School of Biological Sciences, Nanyang Technological University, 60 Nanyang Drive, Singapore, 637551, Singapore.
Neurodegeneration Research Laboratory, National Neuroscience Institute, 11 Jalan Tan Tock Seng, Singapore, 308433, Singapore.
Neuromolecular Med. 2022 Dec;24(4):469-478. doi: 10.1007/s12017-022-08712-3. Epub 2022 Apr 28.
The orphan nuclear receptor Nurr1 is critical for the development, maintenance, and protection of midbrain dopaminergic neurons. Recently, we demonstrated that prostaglandins E1 (PGE1) and PGA1 directly bind to the ligand-binding domain (LBD) of Nurr1 and stimulate its transcriptional activation function. In this direction, here we report the transcriptional activation of Nurr1 by PGA2, a dehydrated metabolite of PGE2, through physical binding ably supported by NMR titration and crystal structure. The co-crystal structure of Nurr1-LBD bound to PGA2 revealed the covalent coupling of PGA2 with Nurr1-LBD through Cys566. PGA2 binding also induces a 21° shift of the activation function 2 (AF-2) helix H12 away from the protein core, similar to that observed in the Nurr1-LBD-PGA1 complex. We also show that PGA2 can rescue the locomotor deficits and neuronal degeneration in LRRK2 G2019S transgenic fly models.

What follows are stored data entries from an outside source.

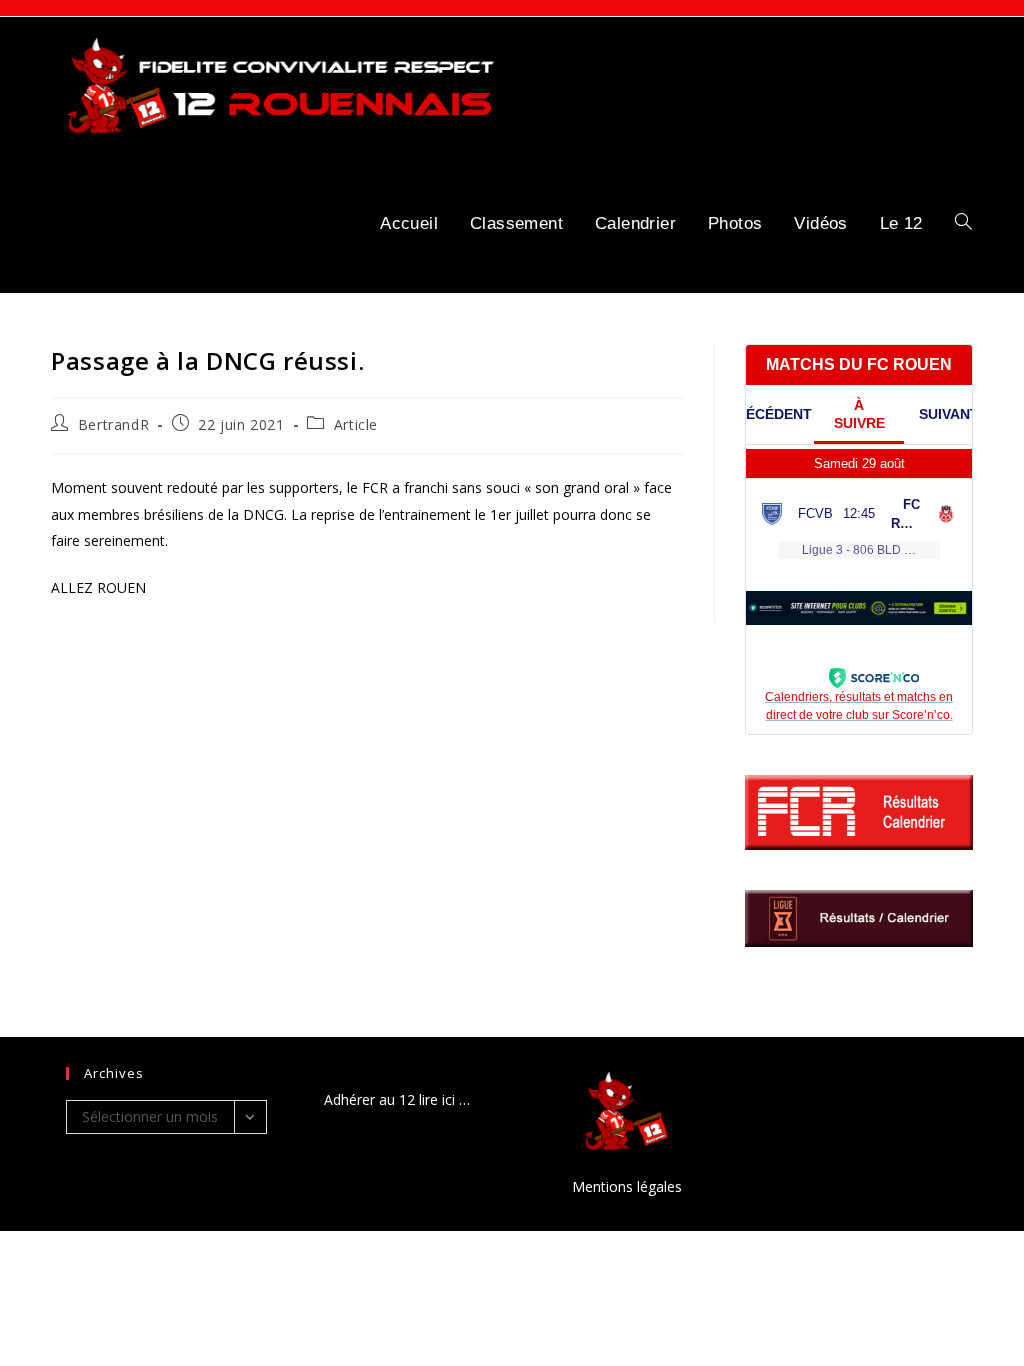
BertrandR (113, 424)
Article (356, 424)
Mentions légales (627, 1186)
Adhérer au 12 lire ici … (397, 1099)
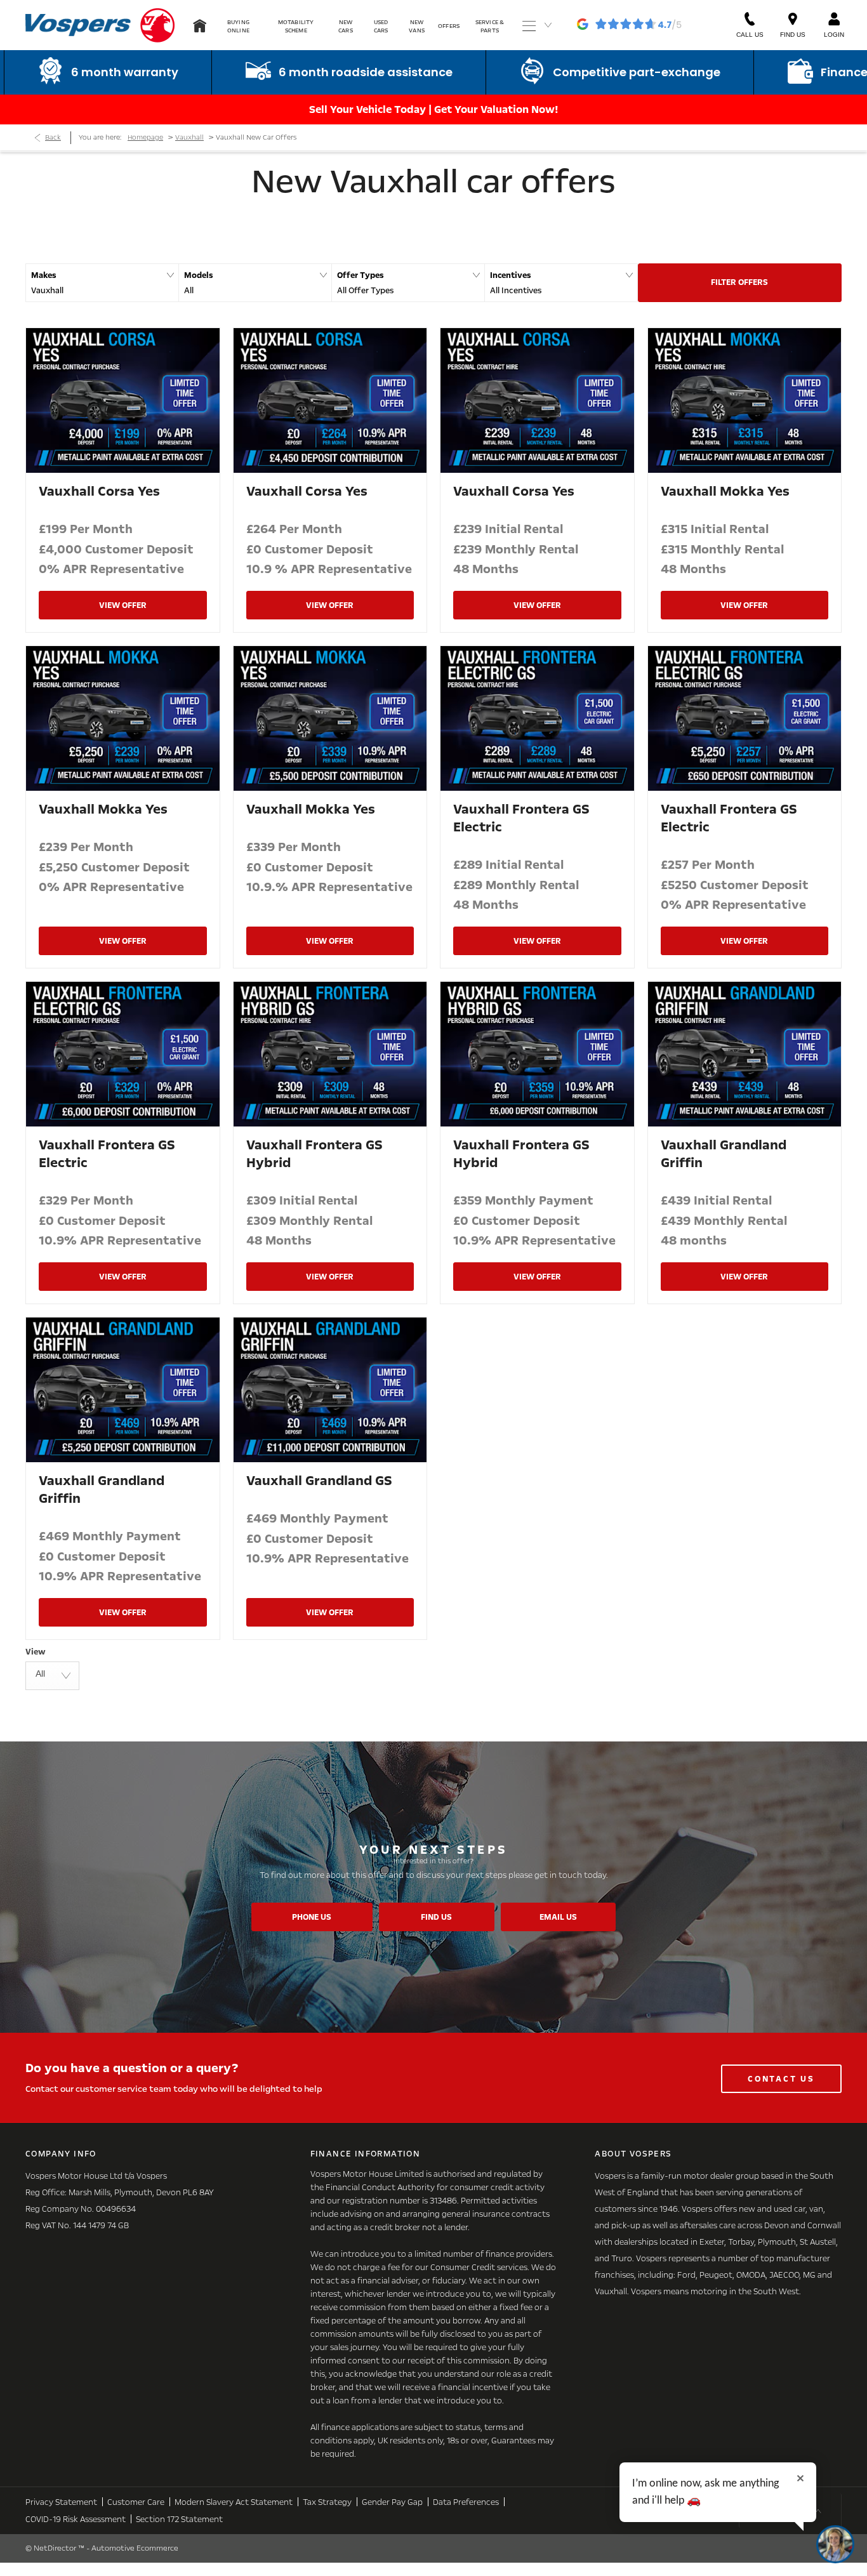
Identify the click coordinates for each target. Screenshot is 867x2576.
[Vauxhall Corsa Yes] (123, 400)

孤儿核受体 Nurr1 对于中脑多巴胺能神经元的发育、维持和保护至关重要。最近,我们证明前列腺素 E1(PGE1)和 PGA1 可直接与 Nurr1 的配体结合域(LBD)结合,并刺激其转录激活功能。在这一方向上,我们报告了 PGA2(PGE2 的脱水代谢物)通过 NMR 滴定和晶体结构有力支持的物理结合对 Nurr1 的转录激活。与 PGA2 结合的 Nurr1-LBD 的共晶结构揭示了 PGA2 通过半胱氨酸 566 与 Nurr1-LBD 的共价偶联。PGA2 结合还诱导激活功能 2(AF-2)螺旋 H12 相对于蛋白质核心发生 21°的位移,类似于在 Nurr1-LBD-PGA1 复合物中观察到的情况。我们还表明,PGA2 可以挽救 LRRK2 G2019S 转基因蝇模型中的运动缺陷和神经元退化。